There was no other mechanism than to sensitise doctors to prescribe generic drugs and not branded medicines, said Dr RS Aswal, the chief medical superintendent at the hospital.
“We can only request them (doctors) to prescribe generic medicines. But, we cannot take serious action against them. We are keeping track of doctors who are not prescribing generic medicines at the hospital,” he said.
As per a clause of Code of Medical Ethics 2002, of the Medical Council of India, “every physician should, as far as possible, prescribe drugs with generic names and he/she shall ensure that there is rational prescription and use of drugs.”
The norm is openly flouted in government health facilities. More so because the clause 7 pertaining to misconduct does not notifies it as a violation. As a result, doctors fearlessly prescribe generic drugs.
No act for punishment of doctors: DG health
State director general of health Dr RP Bhatt says that no strict action can be taken against any doctor for prescribing generic drugs.
“Prescribing branded medicines is not a crime. It’s a code that should be followed. Moreover, there’s no Act defining the type of action that should be taken against the doctors prescribing branded medicines.
“Why prescribing generic medicine is required from only a government doctor? The private doctor is equally accountable to prescribe generic medicines. Then why aren’t press people questioning them,” he said.
Pharmaceutical companies promote their medicines through doctors for which they are offered special gifts. Contrary to this, doctors do not get anything to promote and prescribe generic drugs.
A chemist, requesting anonymity, told HT: “Branded companies spend a lot on marketing because of tough competition. They offer perks and benefits to oblige doctors for prescribing their brand medicines.”

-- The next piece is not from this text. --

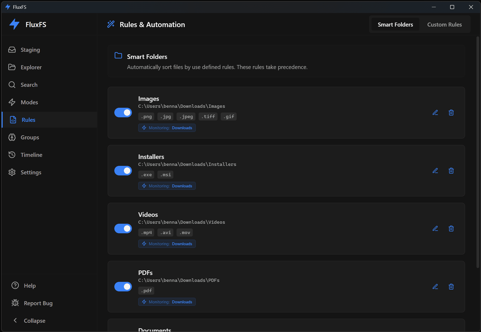
Task: Edit the Images rule with pencil icon
Action: click(435, 113)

Advocating the stance of government doctors, Dr Sanjeev Goswami, the general secretary Provincial Medical Health Services Association said, “Doctors prescribe only those branded medicines that are unavailable with the hospital.”
Jan Aushadhi Kendra
On November 9, 2009 under the central government project, the first Jan Aushadhi Store (JAS) was started at the Doon District Hospital. The store offered generic drugs at nominal rates. Despite the launch of the store, doctors continue to prescribe branded medicines at the hospital.